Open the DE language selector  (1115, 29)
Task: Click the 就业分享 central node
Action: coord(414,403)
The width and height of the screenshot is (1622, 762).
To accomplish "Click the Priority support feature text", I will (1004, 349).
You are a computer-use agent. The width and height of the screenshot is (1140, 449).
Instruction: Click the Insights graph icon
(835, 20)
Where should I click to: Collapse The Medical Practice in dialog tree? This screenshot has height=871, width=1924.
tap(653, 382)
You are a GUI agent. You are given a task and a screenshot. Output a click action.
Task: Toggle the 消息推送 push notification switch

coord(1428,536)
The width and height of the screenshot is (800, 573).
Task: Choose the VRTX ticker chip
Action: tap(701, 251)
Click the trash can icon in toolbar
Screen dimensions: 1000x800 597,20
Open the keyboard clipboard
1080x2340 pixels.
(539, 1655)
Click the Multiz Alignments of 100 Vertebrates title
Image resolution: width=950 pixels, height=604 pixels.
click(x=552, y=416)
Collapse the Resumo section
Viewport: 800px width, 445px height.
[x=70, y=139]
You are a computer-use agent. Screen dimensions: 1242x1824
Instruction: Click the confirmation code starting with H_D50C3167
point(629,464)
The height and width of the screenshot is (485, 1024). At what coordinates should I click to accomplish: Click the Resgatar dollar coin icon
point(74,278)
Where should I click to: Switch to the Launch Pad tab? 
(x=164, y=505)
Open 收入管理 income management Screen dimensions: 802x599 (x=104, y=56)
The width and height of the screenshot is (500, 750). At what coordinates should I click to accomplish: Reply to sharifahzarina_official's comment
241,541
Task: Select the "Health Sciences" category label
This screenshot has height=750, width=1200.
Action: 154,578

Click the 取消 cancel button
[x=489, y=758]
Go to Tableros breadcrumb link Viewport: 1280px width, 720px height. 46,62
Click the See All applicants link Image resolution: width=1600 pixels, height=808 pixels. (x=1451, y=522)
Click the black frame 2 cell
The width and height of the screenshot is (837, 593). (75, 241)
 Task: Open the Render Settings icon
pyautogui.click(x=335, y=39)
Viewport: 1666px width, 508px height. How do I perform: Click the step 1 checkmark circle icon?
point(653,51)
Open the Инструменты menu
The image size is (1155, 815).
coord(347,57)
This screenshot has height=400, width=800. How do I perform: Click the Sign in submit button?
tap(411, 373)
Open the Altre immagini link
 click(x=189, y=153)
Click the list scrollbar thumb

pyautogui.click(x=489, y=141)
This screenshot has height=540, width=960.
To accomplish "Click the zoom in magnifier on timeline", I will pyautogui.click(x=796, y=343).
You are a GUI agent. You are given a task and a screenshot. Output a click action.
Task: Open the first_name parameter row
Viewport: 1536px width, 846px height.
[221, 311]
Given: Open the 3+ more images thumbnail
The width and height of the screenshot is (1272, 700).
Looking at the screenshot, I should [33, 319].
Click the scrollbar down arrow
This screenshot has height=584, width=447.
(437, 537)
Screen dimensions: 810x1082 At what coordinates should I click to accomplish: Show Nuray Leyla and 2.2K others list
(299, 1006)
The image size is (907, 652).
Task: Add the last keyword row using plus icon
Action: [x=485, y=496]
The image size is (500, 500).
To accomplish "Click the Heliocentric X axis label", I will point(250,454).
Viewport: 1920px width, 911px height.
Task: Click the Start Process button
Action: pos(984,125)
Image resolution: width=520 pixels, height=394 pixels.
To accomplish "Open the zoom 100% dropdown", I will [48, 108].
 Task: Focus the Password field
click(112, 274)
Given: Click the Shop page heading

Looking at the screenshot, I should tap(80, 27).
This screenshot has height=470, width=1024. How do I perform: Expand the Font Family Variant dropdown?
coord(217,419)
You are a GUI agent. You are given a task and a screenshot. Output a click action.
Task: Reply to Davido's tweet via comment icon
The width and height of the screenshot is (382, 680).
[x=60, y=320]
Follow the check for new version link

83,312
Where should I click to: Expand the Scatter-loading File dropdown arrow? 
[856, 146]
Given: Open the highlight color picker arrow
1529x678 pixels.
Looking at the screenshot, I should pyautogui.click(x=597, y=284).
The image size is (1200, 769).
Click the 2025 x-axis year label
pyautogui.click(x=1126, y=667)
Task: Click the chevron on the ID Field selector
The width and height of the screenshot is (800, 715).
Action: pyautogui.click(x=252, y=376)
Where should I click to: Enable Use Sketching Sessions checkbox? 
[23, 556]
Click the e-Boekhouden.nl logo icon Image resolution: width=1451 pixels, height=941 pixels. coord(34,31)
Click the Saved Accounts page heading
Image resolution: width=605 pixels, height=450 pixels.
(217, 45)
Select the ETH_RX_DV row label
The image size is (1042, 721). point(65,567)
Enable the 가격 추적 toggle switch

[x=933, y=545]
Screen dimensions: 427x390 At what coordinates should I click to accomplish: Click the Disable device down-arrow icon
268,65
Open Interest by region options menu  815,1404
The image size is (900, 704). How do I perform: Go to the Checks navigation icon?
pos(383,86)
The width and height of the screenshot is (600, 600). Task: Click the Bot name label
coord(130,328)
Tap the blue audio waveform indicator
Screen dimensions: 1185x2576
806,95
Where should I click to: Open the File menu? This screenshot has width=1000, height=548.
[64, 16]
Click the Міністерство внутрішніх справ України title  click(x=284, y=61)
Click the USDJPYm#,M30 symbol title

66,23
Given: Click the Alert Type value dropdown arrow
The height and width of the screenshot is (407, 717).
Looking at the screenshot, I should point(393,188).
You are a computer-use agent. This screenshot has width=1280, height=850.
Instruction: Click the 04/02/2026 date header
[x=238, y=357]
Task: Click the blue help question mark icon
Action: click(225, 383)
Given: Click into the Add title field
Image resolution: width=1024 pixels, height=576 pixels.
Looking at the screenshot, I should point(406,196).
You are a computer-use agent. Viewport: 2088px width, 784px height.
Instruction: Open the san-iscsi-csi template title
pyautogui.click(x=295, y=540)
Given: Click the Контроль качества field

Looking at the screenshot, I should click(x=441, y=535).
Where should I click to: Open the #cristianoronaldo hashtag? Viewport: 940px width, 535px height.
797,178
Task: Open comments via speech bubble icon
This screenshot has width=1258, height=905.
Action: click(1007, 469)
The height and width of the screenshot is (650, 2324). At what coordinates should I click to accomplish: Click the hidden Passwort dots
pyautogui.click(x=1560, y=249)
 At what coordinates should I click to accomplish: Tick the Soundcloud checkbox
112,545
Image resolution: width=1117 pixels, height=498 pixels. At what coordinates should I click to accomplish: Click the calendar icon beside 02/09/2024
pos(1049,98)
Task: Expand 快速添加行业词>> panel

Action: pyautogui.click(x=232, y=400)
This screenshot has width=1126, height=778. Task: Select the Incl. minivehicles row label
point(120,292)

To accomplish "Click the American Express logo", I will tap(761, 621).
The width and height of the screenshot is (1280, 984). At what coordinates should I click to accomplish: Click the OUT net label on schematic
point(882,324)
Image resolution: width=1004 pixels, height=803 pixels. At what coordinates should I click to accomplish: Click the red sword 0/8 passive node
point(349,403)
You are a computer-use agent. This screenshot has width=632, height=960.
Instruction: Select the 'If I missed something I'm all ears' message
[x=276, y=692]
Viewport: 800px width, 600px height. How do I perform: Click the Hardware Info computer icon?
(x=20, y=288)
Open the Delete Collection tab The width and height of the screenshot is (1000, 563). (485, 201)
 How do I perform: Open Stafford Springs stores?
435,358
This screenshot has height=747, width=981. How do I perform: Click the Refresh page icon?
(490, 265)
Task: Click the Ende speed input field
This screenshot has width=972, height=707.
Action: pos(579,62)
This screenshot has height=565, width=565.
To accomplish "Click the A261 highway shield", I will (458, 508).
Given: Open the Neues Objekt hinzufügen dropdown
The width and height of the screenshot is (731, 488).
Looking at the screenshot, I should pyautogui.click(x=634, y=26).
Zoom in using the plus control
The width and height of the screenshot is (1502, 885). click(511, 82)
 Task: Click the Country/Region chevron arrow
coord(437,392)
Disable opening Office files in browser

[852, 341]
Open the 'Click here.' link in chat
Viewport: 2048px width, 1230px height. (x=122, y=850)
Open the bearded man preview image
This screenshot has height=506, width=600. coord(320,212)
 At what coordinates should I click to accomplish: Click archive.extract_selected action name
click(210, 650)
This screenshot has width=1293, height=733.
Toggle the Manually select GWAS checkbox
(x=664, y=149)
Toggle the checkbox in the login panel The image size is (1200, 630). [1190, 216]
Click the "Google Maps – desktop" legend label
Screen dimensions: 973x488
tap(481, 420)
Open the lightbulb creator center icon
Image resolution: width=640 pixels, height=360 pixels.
┄┄┄┄┄┄┄┄┄┄
=== The task ===
Set down exactly the lines of the data above, beginning with the line that has "Given: Open the 3+ more images thumbnail" and ending with the line that has "Task: Reply to", and no others.

=== Answer to this task ===
Given: Open the 3+ more images thumbnail
The width and height of the screenshot is (1272, 700).
Looking at the screenshot, I should [33, 319].
Click the scrollbar down arrow
This screenshot has height=584, width=447.
(437, 537)
Screen dimensions: 810x1082 At what coordinates should I click to accomplish: Show Nuray Leyla and 2.2K others list
(299, 1006)
The image size is (907, 652).
Task: Add the last keyword row using plus icon
Action: [x=485, y=496]
The image size is (500, 500).
To accomplish "Click the Heliocentric X axis label", I will point(250,454).
Viewport: 1920px width, 911px height.
Task: Click the Start Process button
Action: pos(984,125)
Image resolution: width=520 pixels, height=394 pixels.
To accomplish "Open the zoom 100% dropdown", I will [48, 108].
 Task: Focus the Password field
click(112, 274)
Given: Click the Shop page heading

Looking at the screenshot, I should tap(80, 27).
This screenshot has height=470, width=1024. How do I perform: Expand the Font Family Variant dropdown?
coord(217,419)
You are a GUI agent. You are given a task and a screenshot. Output a click action.
Task: Reply to Davido's tweet via comment icon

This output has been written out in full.